/---

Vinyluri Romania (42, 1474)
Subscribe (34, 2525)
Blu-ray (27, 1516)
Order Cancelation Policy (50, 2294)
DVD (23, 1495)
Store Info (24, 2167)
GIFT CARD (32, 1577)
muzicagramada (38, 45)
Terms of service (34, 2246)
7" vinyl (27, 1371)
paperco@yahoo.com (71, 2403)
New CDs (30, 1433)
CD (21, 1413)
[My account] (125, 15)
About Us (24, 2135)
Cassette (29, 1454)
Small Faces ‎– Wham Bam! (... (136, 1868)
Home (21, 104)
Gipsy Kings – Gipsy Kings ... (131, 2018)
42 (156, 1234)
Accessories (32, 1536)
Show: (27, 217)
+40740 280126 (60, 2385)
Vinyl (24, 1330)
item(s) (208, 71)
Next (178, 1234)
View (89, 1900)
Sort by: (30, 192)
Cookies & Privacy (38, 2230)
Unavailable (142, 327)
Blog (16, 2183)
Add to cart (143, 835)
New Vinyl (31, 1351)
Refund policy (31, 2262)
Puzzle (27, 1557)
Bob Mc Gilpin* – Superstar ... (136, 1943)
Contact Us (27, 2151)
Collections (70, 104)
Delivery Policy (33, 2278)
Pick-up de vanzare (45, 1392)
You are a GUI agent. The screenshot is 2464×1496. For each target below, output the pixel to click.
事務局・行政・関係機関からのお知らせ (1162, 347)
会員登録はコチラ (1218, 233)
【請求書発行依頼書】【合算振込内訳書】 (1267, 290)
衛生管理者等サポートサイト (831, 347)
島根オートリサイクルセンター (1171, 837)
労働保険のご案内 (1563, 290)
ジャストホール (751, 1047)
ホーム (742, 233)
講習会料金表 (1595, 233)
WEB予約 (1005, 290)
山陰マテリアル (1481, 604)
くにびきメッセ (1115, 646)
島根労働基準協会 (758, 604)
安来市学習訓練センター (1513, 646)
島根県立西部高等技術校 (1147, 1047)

\---

Each line of the data above needs to be returned exactly.

:: Finished task ::
Vinyluri Romania (42, 1474)
Subscribe (34, 2525)
Blu-ray (27, 1516)
Order Cancelation Policy (50, 2294)
DVD (23, 1495)
Store Info (24, 2167)
GIFT CARD (32, 1577)
muzicagramada (38, 45)
Terms of service (34, 2246)
7" vinyl (27, 1371)
paperco@yahoo.com (71, 2403)
New CDs (30, 1433)
CD (21, 1413)
[My account] (125, 15)
About Us (24, 2135)
Cassette (29, 1454)
Small Faces ‎– Wham Bam! (... (136, 1868)
Home (21, 104)
Gipsy Kings – Gipsy Kings ... (131, 2018)
42 (156, 1234)
Accessories (32, 1536)
Show: (27, 217)
+40740 280126 (60, 2385)
Vinyl (24, 1330)
item(s) (208, 71)
Next (178, 1234)
View (89, 1900)
Sort by: (30, 192)
Cookies & Privacy (38, 2230)
Unavailable (142, 327)
Blog (16, 2183)
Add to cart (143, 835)
New Vinyl (31, 1351)
Refund policy (31, 2262)
Puzzle (27, 1557)
Bob Mc Gilpin* – Superstar ... (136, 1943)
Contact Us (27, 2151)
Collections (70, 104)
Delivery Policy (33, 2278)
Pick-up de vanzare (45, 1392)
You are a GUI agent. The screenshot is 2464×1496. For each target below, output the pixel to click.
事務局・行政・関係機関からのお知らせ (1162, 347)
会員登録はコチラ (1218, 233)
【請求書発行依頼書】【合算振込内訳書】 (1267, 290)
衛生管理者等サポートサイト (831, 347)
島根オートリサイクルセンター (1171, 837)
労働保険のご案内 (1563, 290)
ジャストホール (751, 1047)
ホーム (742, 233)
講習会料金表 (1595, 233)
WEB予約 (1005, 290)
山陰マテリアル (1481, 604)
くにびきメッセ (1115, 646)
島根労働基準協会 (758, 604)
安来市学習訓練センター (1513, 646)
島根県立西部高等技術校 (1147, 1047)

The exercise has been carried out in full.